§ What the task asks
Line by line, reproduce the material below exactly.

= Beginning of Section =

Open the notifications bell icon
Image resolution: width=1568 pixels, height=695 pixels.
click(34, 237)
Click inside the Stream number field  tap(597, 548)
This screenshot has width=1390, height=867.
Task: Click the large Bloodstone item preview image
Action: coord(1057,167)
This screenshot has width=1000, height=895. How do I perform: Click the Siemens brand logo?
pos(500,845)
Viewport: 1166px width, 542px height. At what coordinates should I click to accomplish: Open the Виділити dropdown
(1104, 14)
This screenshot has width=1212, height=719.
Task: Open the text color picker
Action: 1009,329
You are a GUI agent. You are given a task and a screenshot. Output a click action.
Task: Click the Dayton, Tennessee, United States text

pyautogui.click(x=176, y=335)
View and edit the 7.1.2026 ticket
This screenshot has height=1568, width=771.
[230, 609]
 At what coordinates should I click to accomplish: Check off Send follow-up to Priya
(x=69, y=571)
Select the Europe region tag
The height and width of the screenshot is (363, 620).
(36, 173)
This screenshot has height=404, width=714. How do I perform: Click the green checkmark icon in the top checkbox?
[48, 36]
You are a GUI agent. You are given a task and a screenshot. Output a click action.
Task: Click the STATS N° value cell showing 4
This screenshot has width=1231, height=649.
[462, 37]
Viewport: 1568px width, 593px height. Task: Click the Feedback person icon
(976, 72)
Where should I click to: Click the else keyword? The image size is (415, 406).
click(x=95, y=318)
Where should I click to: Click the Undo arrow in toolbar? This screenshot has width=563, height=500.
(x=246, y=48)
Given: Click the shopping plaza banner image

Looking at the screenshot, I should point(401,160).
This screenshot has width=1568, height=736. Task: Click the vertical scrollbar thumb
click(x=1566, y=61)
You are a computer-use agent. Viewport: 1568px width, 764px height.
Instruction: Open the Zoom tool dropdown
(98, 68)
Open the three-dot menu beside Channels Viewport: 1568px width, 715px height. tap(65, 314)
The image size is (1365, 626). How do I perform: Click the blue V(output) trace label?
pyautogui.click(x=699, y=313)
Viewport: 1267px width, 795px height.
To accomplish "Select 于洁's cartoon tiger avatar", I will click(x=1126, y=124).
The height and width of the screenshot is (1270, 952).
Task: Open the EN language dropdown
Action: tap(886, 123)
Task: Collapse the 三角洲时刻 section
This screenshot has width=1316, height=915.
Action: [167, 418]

= End of Section =

§ Answer space
Open the notifications bell icon
Image resolution: width=1568 pixels, height=695 pixels.
click(34, 237)
Click inside the Stream number field  tap(597, 548)
This screenshot has width=1390, height=867.
Task: Click the large Bloodstone item preview image
Action: coord(1057,167)
This screenshot has width=1000, height=895. How do I perform: Click the Siemens brand logo?
pos(500,845)
Viewport: 1166px width, 542px height. At what coordinates should I click to accomplish: Open the Виділити dropdown
(1104, 14)
This screenshot has width=1212, height=719.
Task: Open the text color picker
Action: 1009,329
You are a GUI agent. You are given a task and a screenshot. Output a click action.
Task: Click the Dayton, Tennessee, United States text

pyautogui.click(x=176, y=335)
View and edit the 7.1.2026 ticket
This screenshot has height=1568, width=771.
[230, 609]
 At what coordinates should I click to accomplish: Check off Send follow-up to Priya
(x=69, y=571)
Select the Europe region tag
The height and width of the screenshot is (363, 620).
(36, 173)
This screenshot has height=404, width=714. How do I perform: Click the green checkmark icon in the top checkbox?
[48, 36]
You are a GUI agent. You are given a task and a screenshot. Output a click action.
Task: Click the STATS N° value cell showing 4
This screenshot has width=1231, height=649.
[462, 37]
Viewport: 1568px width, 593px height. Task: Click the Feedback person icon
(976, 72)
Where should I click to: Click the else keyword? The image size is (415, 406).
click(x=95, y=318)
Where should I click to: Click the Undo arrow in toolbar? This screenshot has width=563, height=500.
(x=246, y=48)
Given: Click the shopping plaza banner image

Looking at the screenshot, I should point(401,160).
This screenshot has width=1568, height=736. Task: Click the vertical scrollbar thumb
click(x=1566, y=61)
You are a computer-use agent. Viewport: 1568px width, 764px height.
Instruction: Open the Zoom tool dropdown
(98, 68)
Open the three-dot menu beside Channels Viewport: 1568px width, 715px height. tap(65, 314)
The image size is (1365, 626). How do I perform: Click the blue V(output) trace label?
pyautogui.click(x=699, y=313)
Viewport: 1267px width, 795px height.
To accomplish "Select 于洁's cartoon tiger avatar", I will click(x=1126, y=124).
The height and width of the screenshot is (1270, 952).
Task: Open the EN language dropdown
Action: tap(886, 123)
Task: Collapse the 三角洲时刻 section
This screenshot has width=1316, height=915.
Action: [167, 418]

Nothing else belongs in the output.